== DATASET EXTRACT ==
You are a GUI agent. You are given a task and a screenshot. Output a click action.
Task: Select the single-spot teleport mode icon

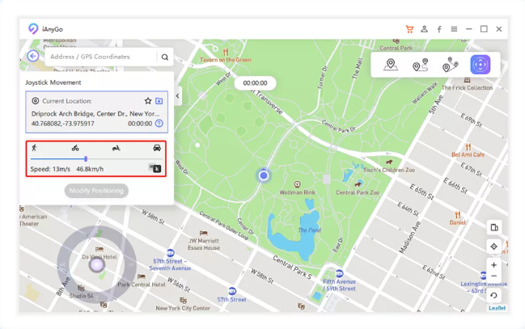click(x=391, y=65)
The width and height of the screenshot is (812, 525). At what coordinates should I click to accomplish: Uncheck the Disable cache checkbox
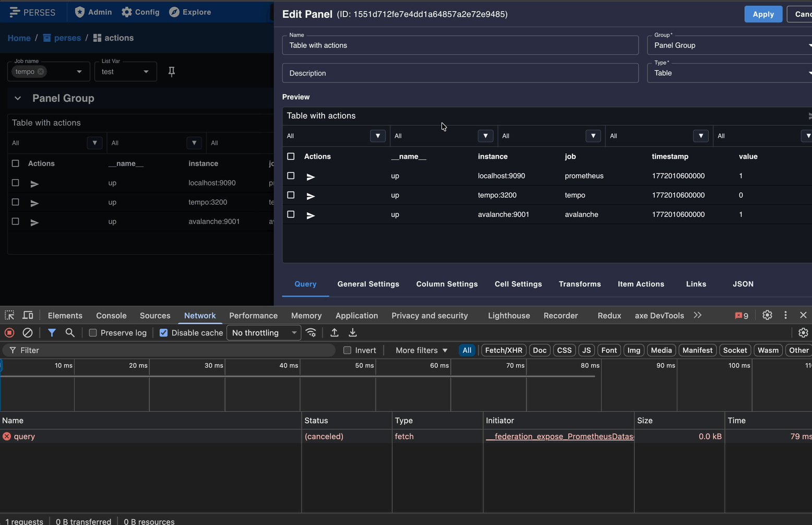tap(164, 333)
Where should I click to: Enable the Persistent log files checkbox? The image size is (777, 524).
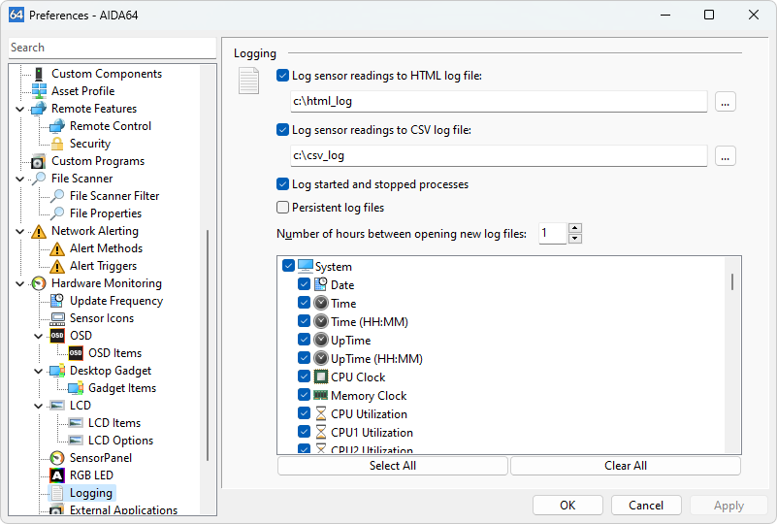tap(283, 208)
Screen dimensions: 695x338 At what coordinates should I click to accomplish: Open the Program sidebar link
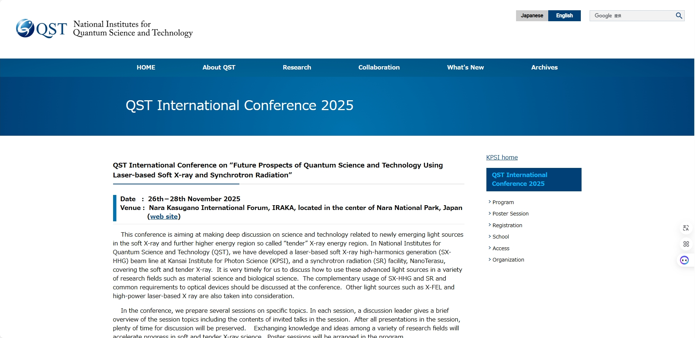(x=503, y=202)
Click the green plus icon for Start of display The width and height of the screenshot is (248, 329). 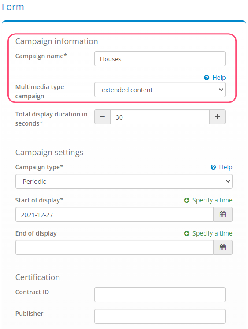click(187, 200)
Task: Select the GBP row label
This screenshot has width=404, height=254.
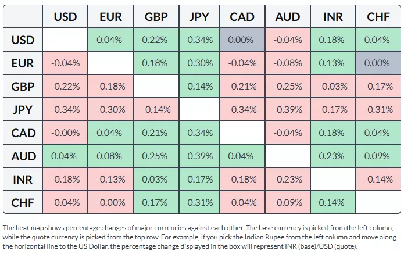Action: click(23, 87)
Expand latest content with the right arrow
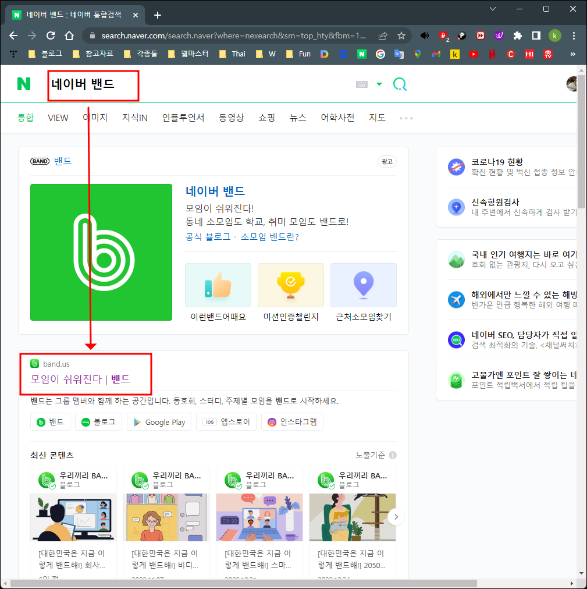Screen dimensions: 587x589 pos(396,516)
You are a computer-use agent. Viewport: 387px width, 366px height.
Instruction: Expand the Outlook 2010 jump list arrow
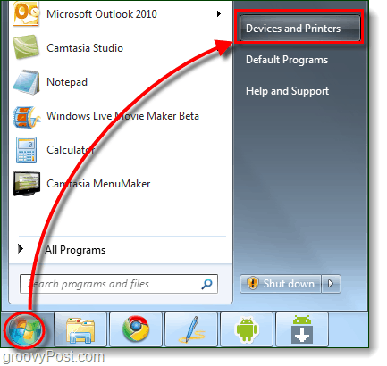[x=219, y=13]
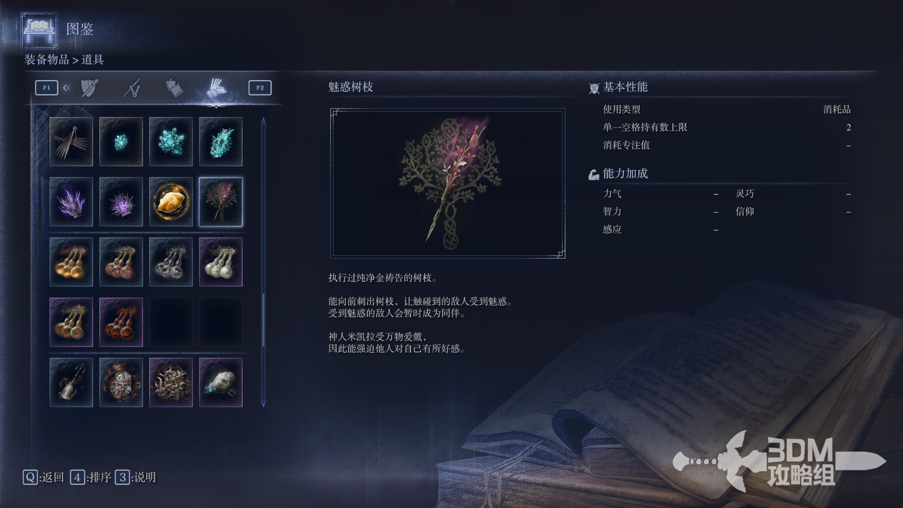Select the dark red pots item
This screenshot has height=508, width=903.
pos(121,322)
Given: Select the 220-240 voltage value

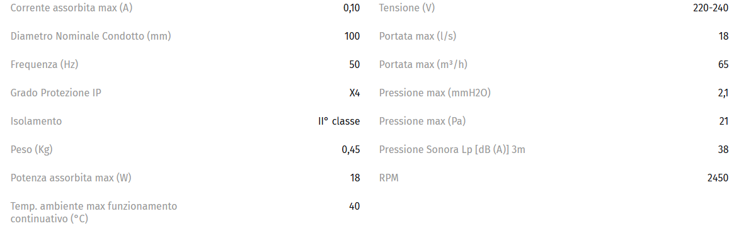Looking at the screenshot, I should click(711, 8).
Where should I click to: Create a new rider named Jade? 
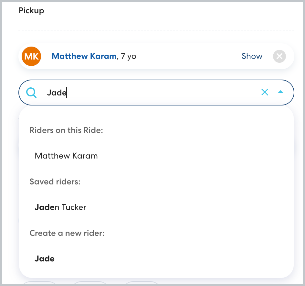click(x=45, y=259)
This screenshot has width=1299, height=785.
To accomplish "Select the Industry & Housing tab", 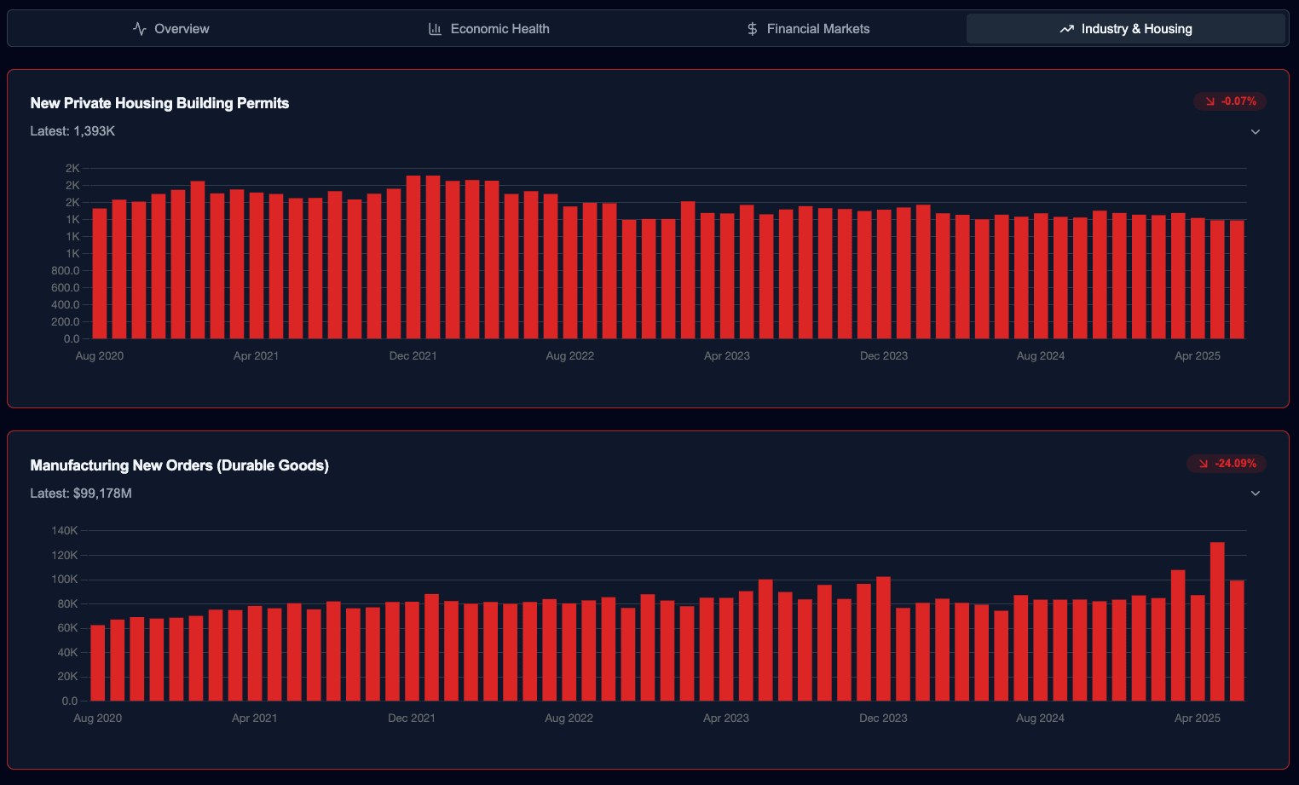I will tap(1125, 29).
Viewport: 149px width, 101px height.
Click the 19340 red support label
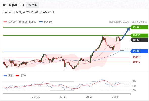136,62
===
**PROBLEM DESCRIPTION**. Figure out the number of lines above in which the string "agent" appears. Only the number should be given.

**SOLUTION TO THE EXERCISE**. 2